▼

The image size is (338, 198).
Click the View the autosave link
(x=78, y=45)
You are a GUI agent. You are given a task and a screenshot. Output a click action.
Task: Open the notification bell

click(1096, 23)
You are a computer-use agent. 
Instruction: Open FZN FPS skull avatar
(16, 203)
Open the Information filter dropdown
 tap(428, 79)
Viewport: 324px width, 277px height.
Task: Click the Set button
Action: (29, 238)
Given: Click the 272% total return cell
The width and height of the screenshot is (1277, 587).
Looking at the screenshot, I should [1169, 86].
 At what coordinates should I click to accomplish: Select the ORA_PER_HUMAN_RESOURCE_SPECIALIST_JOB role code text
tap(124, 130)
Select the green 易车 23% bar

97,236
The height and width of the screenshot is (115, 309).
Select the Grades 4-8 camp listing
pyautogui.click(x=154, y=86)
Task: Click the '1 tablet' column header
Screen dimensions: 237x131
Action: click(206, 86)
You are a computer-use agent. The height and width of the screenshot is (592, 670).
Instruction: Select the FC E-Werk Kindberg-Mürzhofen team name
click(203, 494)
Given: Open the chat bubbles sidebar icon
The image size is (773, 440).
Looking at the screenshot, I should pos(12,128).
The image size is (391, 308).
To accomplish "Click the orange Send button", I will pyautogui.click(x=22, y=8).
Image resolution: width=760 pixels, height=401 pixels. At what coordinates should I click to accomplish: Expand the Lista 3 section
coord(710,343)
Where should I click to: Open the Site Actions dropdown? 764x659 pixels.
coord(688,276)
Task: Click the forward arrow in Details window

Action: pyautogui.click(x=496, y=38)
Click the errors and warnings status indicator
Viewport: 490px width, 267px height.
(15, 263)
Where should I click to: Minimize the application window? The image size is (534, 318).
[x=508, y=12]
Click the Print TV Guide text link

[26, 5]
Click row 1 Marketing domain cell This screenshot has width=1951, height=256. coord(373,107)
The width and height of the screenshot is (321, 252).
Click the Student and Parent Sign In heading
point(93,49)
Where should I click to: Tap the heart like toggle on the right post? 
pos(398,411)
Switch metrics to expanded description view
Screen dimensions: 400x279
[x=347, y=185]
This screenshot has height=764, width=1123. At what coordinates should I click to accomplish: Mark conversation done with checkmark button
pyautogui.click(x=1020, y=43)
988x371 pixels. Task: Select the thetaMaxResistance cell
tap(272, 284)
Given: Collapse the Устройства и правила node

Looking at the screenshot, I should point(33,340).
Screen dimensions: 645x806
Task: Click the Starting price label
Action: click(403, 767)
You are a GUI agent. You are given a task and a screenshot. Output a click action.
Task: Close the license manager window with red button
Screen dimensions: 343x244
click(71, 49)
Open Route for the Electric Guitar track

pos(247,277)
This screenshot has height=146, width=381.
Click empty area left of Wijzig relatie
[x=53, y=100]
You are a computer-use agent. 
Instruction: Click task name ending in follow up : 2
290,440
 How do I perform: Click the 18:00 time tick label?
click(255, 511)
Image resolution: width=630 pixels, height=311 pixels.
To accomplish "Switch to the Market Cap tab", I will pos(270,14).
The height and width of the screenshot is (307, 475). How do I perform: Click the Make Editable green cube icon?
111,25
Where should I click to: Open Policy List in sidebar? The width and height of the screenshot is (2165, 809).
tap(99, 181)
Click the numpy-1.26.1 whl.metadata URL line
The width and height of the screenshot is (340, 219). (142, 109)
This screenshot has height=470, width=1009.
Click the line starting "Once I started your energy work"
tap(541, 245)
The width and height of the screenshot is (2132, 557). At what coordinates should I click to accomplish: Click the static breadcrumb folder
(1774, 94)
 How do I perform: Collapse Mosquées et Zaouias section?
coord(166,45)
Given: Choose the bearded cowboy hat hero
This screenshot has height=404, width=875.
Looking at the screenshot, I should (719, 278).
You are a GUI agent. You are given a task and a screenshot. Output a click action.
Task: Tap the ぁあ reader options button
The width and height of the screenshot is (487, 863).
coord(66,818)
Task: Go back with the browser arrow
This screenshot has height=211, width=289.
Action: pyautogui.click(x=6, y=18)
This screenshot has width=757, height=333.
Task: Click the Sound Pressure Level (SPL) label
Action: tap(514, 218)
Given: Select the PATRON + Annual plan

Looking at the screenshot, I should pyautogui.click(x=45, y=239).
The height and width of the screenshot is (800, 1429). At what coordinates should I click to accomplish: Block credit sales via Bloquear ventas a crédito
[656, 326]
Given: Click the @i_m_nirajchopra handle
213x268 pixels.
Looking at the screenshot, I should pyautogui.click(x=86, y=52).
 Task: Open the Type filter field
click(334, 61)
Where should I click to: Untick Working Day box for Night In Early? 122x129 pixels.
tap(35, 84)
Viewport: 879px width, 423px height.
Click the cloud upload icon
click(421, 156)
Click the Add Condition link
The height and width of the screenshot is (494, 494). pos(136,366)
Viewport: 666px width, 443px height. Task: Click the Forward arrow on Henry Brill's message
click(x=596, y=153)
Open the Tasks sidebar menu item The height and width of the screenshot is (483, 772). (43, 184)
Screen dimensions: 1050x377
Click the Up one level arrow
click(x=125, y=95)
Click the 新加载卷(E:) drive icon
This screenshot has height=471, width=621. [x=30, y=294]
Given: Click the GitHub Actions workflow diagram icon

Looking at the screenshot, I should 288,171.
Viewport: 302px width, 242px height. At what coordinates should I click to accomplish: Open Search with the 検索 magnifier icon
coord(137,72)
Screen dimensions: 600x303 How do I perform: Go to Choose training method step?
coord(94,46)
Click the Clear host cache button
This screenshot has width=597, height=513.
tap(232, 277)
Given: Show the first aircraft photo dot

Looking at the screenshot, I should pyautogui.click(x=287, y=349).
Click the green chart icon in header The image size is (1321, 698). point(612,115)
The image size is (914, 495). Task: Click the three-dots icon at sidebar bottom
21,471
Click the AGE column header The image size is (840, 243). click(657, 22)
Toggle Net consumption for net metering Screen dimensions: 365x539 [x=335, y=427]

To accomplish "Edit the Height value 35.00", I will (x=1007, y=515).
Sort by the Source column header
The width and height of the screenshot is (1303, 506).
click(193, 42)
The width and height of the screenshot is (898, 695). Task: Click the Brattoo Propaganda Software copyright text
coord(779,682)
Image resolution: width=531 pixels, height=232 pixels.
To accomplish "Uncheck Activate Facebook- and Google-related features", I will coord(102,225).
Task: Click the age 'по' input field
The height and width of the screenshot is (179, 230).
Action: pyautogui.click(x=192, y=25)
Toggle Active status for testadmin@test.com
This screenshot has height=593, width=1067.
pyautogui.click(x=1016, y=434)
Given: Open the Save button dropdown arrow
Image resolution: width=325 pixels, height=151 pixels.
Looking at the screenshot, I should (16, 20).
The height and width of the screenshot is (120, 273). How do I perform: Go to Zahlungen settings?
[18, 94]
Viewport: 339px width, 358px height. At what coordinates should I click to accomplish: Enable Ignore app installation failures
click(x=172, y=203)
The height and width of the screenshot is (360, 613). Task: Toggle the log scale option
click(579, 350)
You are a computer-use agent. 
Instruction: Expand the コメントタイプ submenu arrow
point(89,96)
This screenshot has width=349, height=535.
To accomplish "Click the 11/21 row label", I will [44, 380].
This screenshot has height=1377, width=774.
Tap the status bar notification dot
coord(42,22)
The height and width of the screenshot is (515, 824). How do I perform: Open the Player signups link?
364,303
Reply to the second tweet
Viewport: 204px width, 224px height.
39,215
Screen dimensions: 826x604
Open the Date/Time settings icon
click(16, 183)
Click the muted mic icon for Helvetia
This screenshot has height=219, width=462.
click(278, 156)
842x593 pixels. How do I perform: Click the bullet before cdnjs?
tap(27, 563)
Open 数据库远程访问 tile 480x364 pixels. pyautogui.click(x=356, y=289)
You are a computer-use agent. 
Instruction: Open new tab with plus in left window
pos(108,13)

▲

# [Goal of the exercise]
Every record above is to be copied exactly.

# [Reply]
The image size is (338, 198).
Click the View the autosave link
(x=78, y=45)
You are a GUI agent. You are given a task and a screenshot. Output a click action.
Task: Open the notification bell

click(1096, 23)
You are a computer-use agent. 
Instruction: Open FZN FPS skull avatar
(16, 203)
Open the Information filter dropdown
 tap(428, 79)
Viewport: 324px width, 277px height.
Task: Click the Set button
Action: (29, 238)
Given: Click the 272% total return cell
The width and height of the screenshot is (1277, 587).
Looking at the screenshot, I should [1169, 86].
 At what coordinates should I click to accomplish: Select the ORA_PER_HUMAN_RESOURCE_SPECIALIST_JOB role code text
tap(124, 130)
Select the green 易车 23% bar

97,236
The height and width of the screenshot is (115, 309).
Select the Grades 4-8 camp listing
pyautogui.click(x=154, y=86)
Task: Click the '1 tablet' column header
Screen dimensions: 237x131
Action: click(206, 86)
You are a computer-use agent. The height and width of the screenshot is (592, 670).
Instruction: Select the FC E-Werk Kindberg-Mürzhofen team name
click(203, 494)
Given: Open the chat bubbles sidebar icon
The image size is (773, 440).
Looking at the screenshot, I should pos(12,128).
The image size is (391, 308).
To accomplish "Click the orange Send button", I will pyautogui.click(x=22, y=8).
Image resolution: width=760 pixels, height=401 pixels. At what coordinates should I click to accomplish: Expand the Lista 3 section
coord(710,343)
Where should I click to: Open the Site Actions dropdown? 764x659 pixels.
coord(688,276)
Task: Click the forward arrow in Details window

Action: pyautogui.click(x=496, y=38)
Click the errors and warnings status indicator
Viewport: 490px width, 267px height.
(15, 263)
Where should I click to: Minimize the application window? The image size is (534, 318).
[x=508, y=12]
Click the Print TV Guide text link

[26, 5]
Click row 1 Marketing domain cell This screenshot has width=1951, height=256. coord(373,107)
The width and height of the screenshot is (321, 252).
Click the Student and Parent Sign In heading
point(93,49)
Where should I click to: Tap the heart like toggle on the right post? 
pos(398,411)
Switch metrics to expanded description view
Screen dimensions: 400x279
[x=347, y=185]
This screenshot has height=764, width=1123. At what coordinates should I click to accomplish: Mark conversation done with checkmark button
pyautogui.click(x=1020, y=43)
988x371 pixels. Task: Select the thetaMaxResistance cell
tap(272, 284)
Given: Collapse the Устройства и правила node

Looking at the screenshot, I should point(33,340).
Screen dimensions: 645x806
Task: Click the Starting price label
Action: click(403, 767)
You are a GUI agent. You are given a task and a screenshot. Output a click action.
Task: Close the license manager window with red button
Screen dimensions: 343x244
click(71, 49)
Open Route for the Electric Guitar track

pos(247,277)
This screenshot has height=146, width=381.
Click empty area left of Wijzig relatie
[x=53, y=100]
You are a computer-use agent. 
Instruction: Click task name ending in follow up : 2
290,440
 How do I perform: Click the 18:00 time tick label?
click(255, 511)
Image resolution: width=630 pixels, height=311 pixels.
To accomplish "Switch to the Market Cap tab", I will pos(270,14).
The height and width of the screenshot is (307, 475). How do I perform: Click the Make Editable green cube icon?
111,25
Where should I click to: Open Policy List in sidebar? The width and height of the screenshot is (2165, 809).
tap(99, 181)
Click the numpy-1.26.1 whl.metadata URL line
The width and height of the screenshot is (340, 219). (142, 109)
This screenshot has height=470, width=1009.
Click the line starting "Once I started your energy work"
tap(541, 245)
The width and height of the screenshot is (2132, 557). At what coordinates should I click to accomplish: Click the static breadcrumb folder
(1774, 94)
 How do I perform: Collapse Mosquées et Zaouias section?
coord(166,45)
Given: Choose the bearded cowboy hat hero
This screenshot has height=404, width=875.
Looking at the screenshot, I should (719, 278).
You are a GUI agent. You are given a task and a screenshot. Output a click action.
Task: Tap the ぁあ reader options button
The width and height of the screenshot is (487, 863).
coord(66,818)
Task: Go back with the browser arrow
This screenshot has height=211, width=289.
Action: pyautogui.click(x=6, y=18)
This screenshot has width=757, height=333.
Task: Click the Sound Pressure Level (SPL) label
Action: tap(514, 218)
Given: Select the PATRON + Annual plan

Looking at the screenshot, I should pyautogui.click(x=45, y=239).
The height and width of the screenshot is (800, 1429). At what coordinates should I click to accomplish: Block credit sales via Bloquear ventas a crédito
[656, 326]
Given: Click the @i_m_nirajchopra handle
213x268 pixels.
Looking at the screenshot, I should pyautogui.click(x=86, y=52).
 Task: Open the Type filter field
click(334, 61)
Where should I click to: Untick Working Day box for Night In Early? 122x129 pixels.
tap(35, 84)
Viewport: 879px width, 423px height.
Click the cloud upload icon
click(421, 156)
Click the Add Condition link
The height and width of the screenshot is (494, 494). pos(136,366)
Viewport: 666px width, 443px height. Task: Click the Forward arrow on Henry Brill's message
click(x=596, y=153)
Open the Tasks sidebar menu item The height and width of the screenshot is (483, 772). (43, 184)
Screen dimensions: 1050x377
Click the Up one level arrow
click(x=125, y=95)
Click the 新加载卷(E:) drive icon
This screenshot has height=471, width=621. [x=30, y=294]
Given: Click the GitHub Actions workflow diagram icon

Looking at the screenshot, I should 288,171.
Viewport: 302px width, 242px height. At what coordinates should I click to accomplish: Open Search with the 検索 magnifier icon
coord(137,72)
Screen dimensions: 600x303 How do I perform: Go to Choose training method step?
coord(94,46)
Click the Clear host cache button
This screenshot has width=597, height=513.
tap(232, 277)
Given: Show the first aircraft photo dot

Looking at the screenshot, I should pyautogui.click(x=287, y=349).
Click the green chart icon in header The image size is (1321, 698). point(612,115)
The image size is (914, 495). Task: Click the three-dots icon at sidebar bottom
21,471
Click the AGE column header The image size is (840, 243). click(657, 22)
Toggle Net consumption for net metering Screen dimensions: 365x539 [x=335, y=427]

To accomplish "Edit the Height value 35.00", I will (x=1007, y=515).
Sort by the Source column header
The width and height of the screenshot is (1303, 506).
click(193, 42)
The width and height of the screenshot is (898, 695). Task: Click the Brattoo Propaganda Software copyright text
coord(779,682)
Image resolution: width=531 pixels, height=232 pixels.
To accomplish "Uncheck Activate Facebook- and Google-related features", I will coord(102,225).
Task: Click the age 'по' input field
The height and width of the screenshot is (179, 230).
Action: pyautogui.click(x=192, y=25)
Toggle Active status for testadmin@test.com
This screenshot has height=593, width=1067.
pyautogui.click(x=1016, y=434)
Given: Open the Save button dropdown arrow
Image resolution: width=325 pixels, height=151 pixels.
Looking at the screenshot, I should (16, 20).
The height and width of the screenshot is (120, 273). How do I perform: Go to Zahlungen settings?
[18, 94]
Viewport: 339px width, 358px height. At what coordinates should I click to accomplish: Enable Ignore app installation failures
click(x=172, y=203)
The height and width of the screenshot is (360, 613). Task: Toggle the log scale option
click(579, 350)
You are a computer-use agent. 
Instruction: Expand the コメントタイプ submenu arrow
point(89,96)
This screenshot has width=349, height=535.
To accomplish "Click the 11/21 row label", I will [44, 380].
This screenshot has height=1377, width=774.
Tap the status bar notification dot
coord(42,22)
The height and width of the screenshot is (515, 824). How do I perform: Open the Player signups link?
364,303
Reply to the second tweet
Viewport: 204px width, 224px height.
39,215
Screen dimensions: 826x604
Open the Date/Time settings icon
click(16, 183)
Click the muted mic icon for Helvetia
This screenshot has height=219, width=462.
click(278, 156)
842x593 pixels. How do I perform: Click the bullet before cdnjs?
tap(27, 563)
Open 数据库远程访问 tile 480x364 pixels. pyautogui.click(x=356, y=289)
You are a computer-use agent. 
Instruction: Open new tab with plus in left window
pos(108,13)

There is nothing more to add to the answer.